Sollte Reinhold Lopatka am Montag vom ÖVP-Vorstand als Spitzenkandidat für die EU-Wahl eingesetzt werden, wovon auszugehen ist, würde sich für den 62-jährigen Oststeirer ein Kreis schließen. Geprägt von der Teilung Europas, knüpfte er schon als Student Kontakte zu den Dissidenten hinter dem Eisernen Vorhang. Gemeinsam mit dem späteren ÖVP-Chef Erhard Busek nahm er an den ersten, noch geheimen Sitzungen der Solidarnosc in Polen teil. Knapp vor dem Kollaps des Ostblocks wanderte Lopatka 1989 in Rumänien hinter Gitter, 1990 saß er in Lettland fest. „Das freie Europa war mir immer ein Herzensanliegen“, sagte er einmal in einem Gespräch.

Ehe Lopatka bei der ÖVP andockte, absolvierte der Jus- und Theologiestudent ein paar Schnupperstunden bei den Grünen. 1980 war er Zaungast bei der Gründungsversammlung der legendären „Alternativen Liste Graz“, der nach Salzburg ersten grünen Listen. 1991 stieg er zum Landesgeschäftsführer der steirischen ÖVP auf. Nach dem Triumph von Waltraud Klasnic bei der Landtagswahl 2000 (plus elf Prozent) holte ihn der damalige Kanzler Wolfgang Schüssel als Wahlkampfmanager nach Wien. Die Nationalratswahl 2002 endete wiederum furios (plus 15 Prozent). Umso bitterer dann die Wahlniederlage 2006, die die ÖVP den Kanzlersessel kostete. Lopatka war dreimal Staatssekretär, für den Sport, im Außen- wie auch im Finanzministerium. Im Finanzministerium teilte er sich den Aufgabenbereich mit SPÖ-Staatssekretär Andreas Schieder, mit dem er schicksalhaft verbunden ist. 2013 bildeten beide das Scharnier als Klubobleute der Großen Koalition, nun laufen sie sich wieder über den Weg: Schieder ist SPÖ-Spitzenkandidat bei der EU-Wahl.
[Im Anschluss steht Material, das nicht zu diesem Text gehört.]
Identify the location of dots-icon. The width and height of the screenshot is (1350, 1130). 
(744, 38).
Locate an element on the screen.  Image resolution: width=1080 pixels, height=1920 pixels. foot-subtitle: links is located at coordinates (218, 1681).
In den letzten Jahren wandte er sich im Nationalrat wieder der internationalen Politik zu, auch dank seiner jahrzehntelangen außenpolitischen Erfahrungen ist Lopatka in Europa bestens vernetzt . Zuletzt führte er eine mehr als 100-köpfige Delegation an, die für die OSZE, den Europarat und das EU-Parlament die Wahlen in Serbien beobachtete. Lopatka war in früheren Jahren Marathonläufer mit Bestzeiten unter drei Stunden. Nach 100 Marathons beendete er seine Karriere als Hobbyläufer.